Security researchers at Symantec say a group of hackers has been targeting firms related to health care. Symantec has identified a previously unknown group called Orangeworm that has been observed installing a custom backdoor called Trojan.Kwampirs within large international corporations that operate within the healthcare sector in the United States, Europe, and Asia.
First identified in January 2015, Orangeworm has also conducted targeted attacks against organizations in related industries as part of a larger supply-chain attack in order to reach their intended victims. Known victims include healthcare providers, pharmaceuticals, IT solution providers for healthcare and equipment manufacturers that serve the healthcare industry, likely for the purpose of corporate espionage.
Based on the list of known victims, Orangeworm does not select its targets randomly or conduct opportunistic hacking. Rather, the group appears to choose its targets carefully and deliberately, conducting a good amount of planning before launching an attack.

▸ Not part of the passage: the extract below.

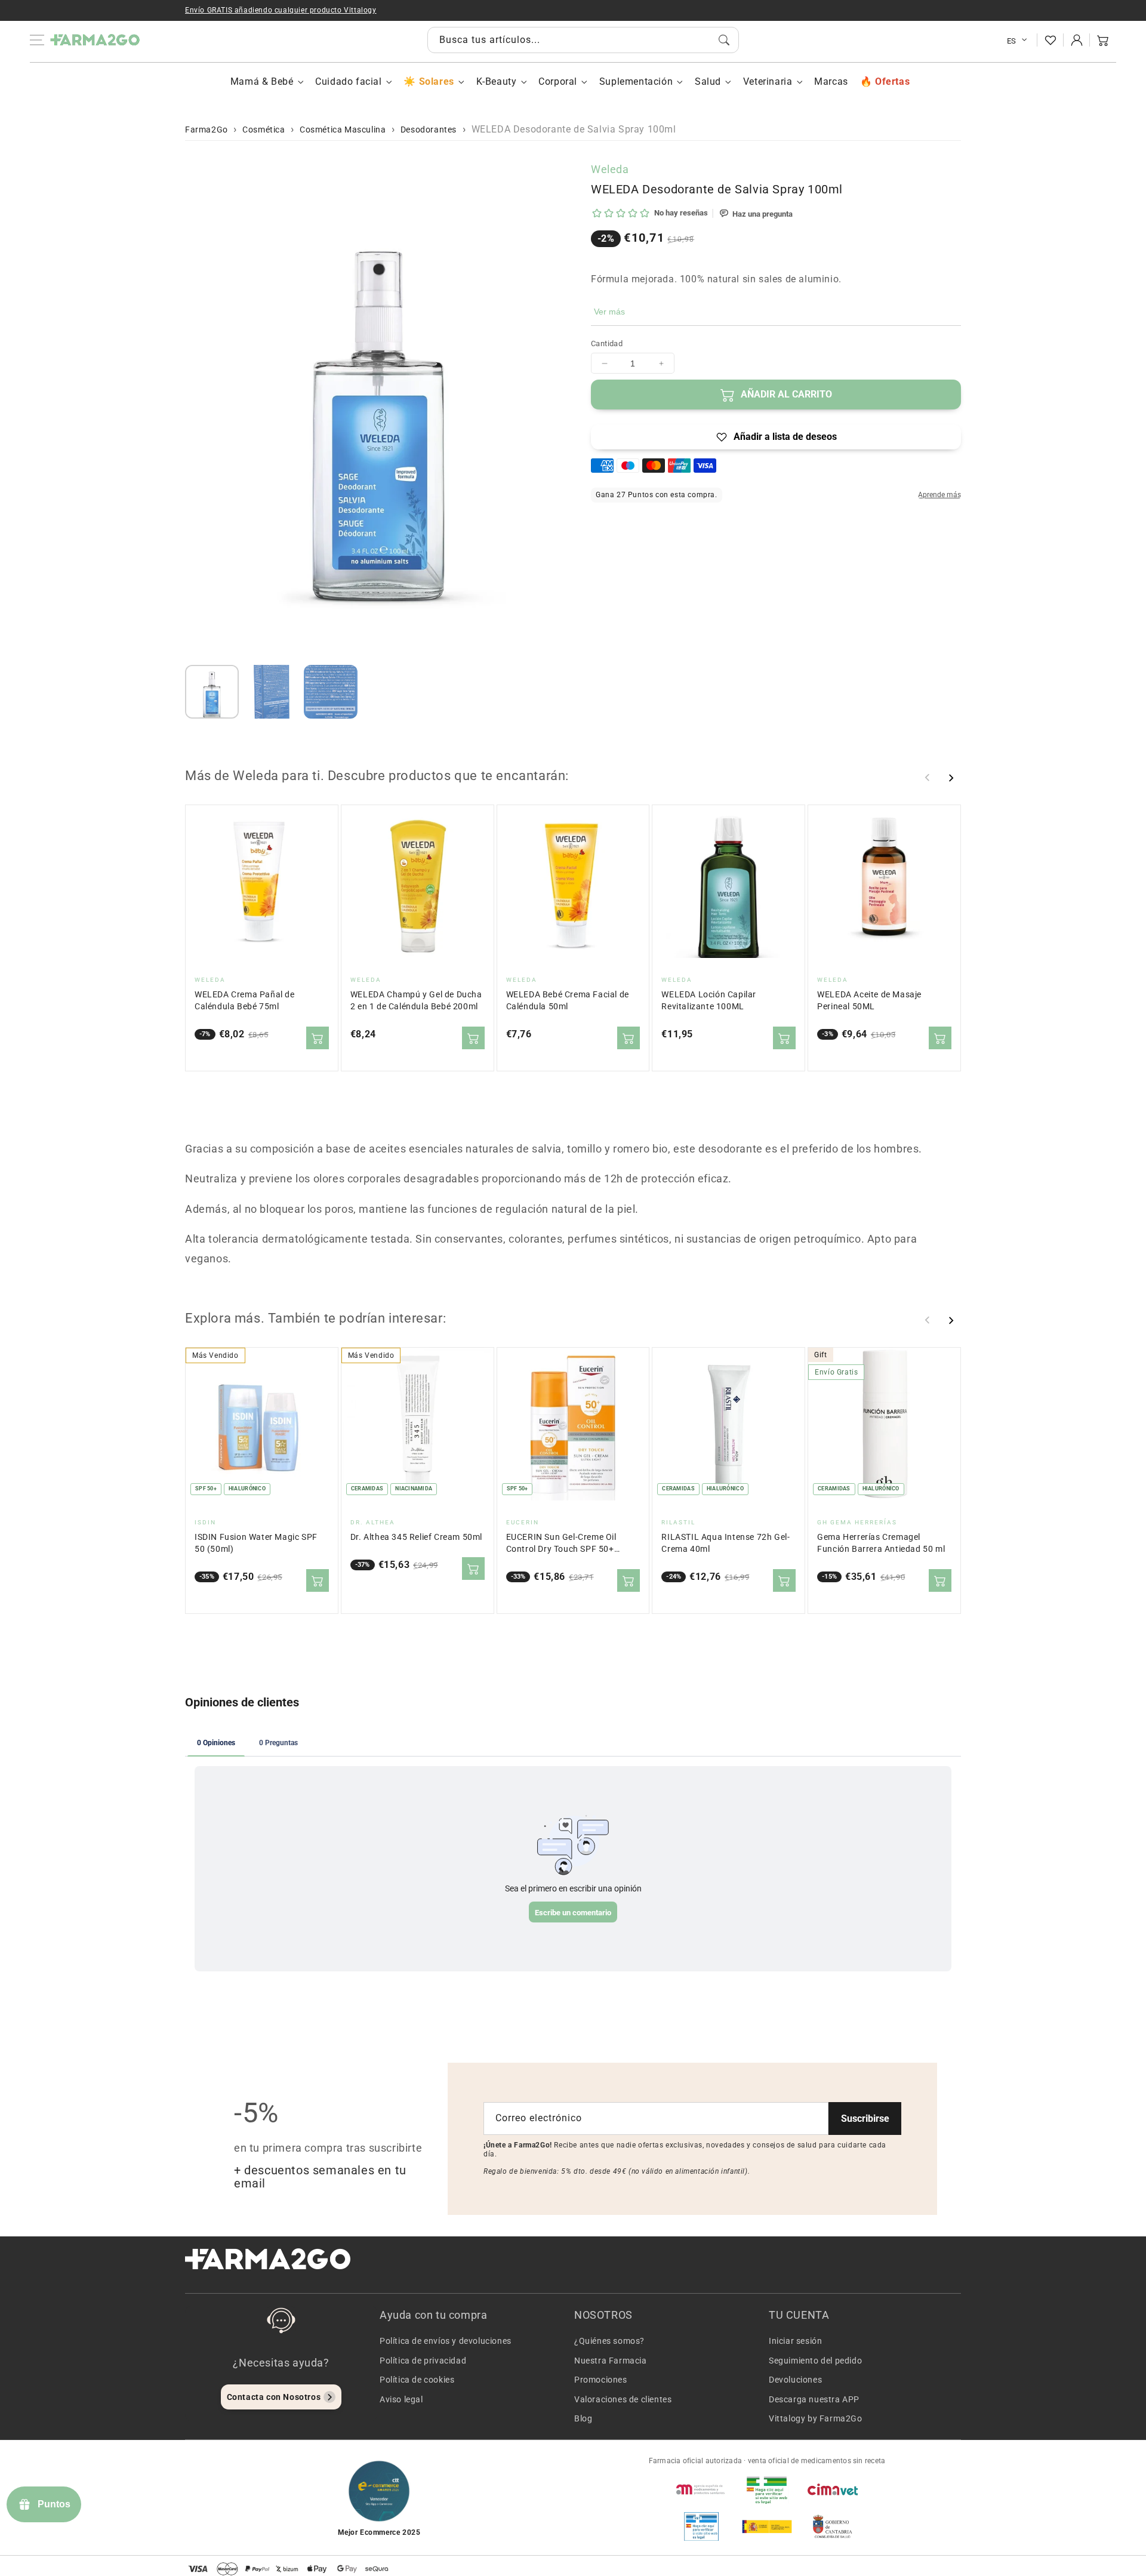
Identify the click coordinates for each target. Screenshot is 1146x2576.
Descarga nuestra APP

According to Symantec telemetry, almost 40 percent of Orangeworm’s confirmed victim organizations operate within the healthcare industry. The Kwampirs malware was found on machines which had software installed for the use and control of high-tech imaging devices such as X-Ray and MRI machines. Additionally, Orangeworm was observed to have an interest in machines used to assist patients in completing consent forms for required procedures. The exact motives of the group are unclear.
Once Orangeworm has infiltrated a victim’s network, they deploy Trojan.Kwampirs, a backdoor Trojan that provides the attackers with remote access to the compromised computer. The backdoor collects some rudimentary information about the compromised computer including some basic network adapter information, system version information, and language settings.
Orangeworm likely uses this information to determine whether the system is a high-value target. Once Orangeworm determines that a potential victim is of interest, it proceeds to aggressively copy the backdoor across open network shares to infect other computers.
At this point, the attackers proceed to gather as much additional information about the victim’s network as possible, including any information pertaining to recently accessed computers, network adapter information, available network shares, mapped drives, and files present on the compromised computer.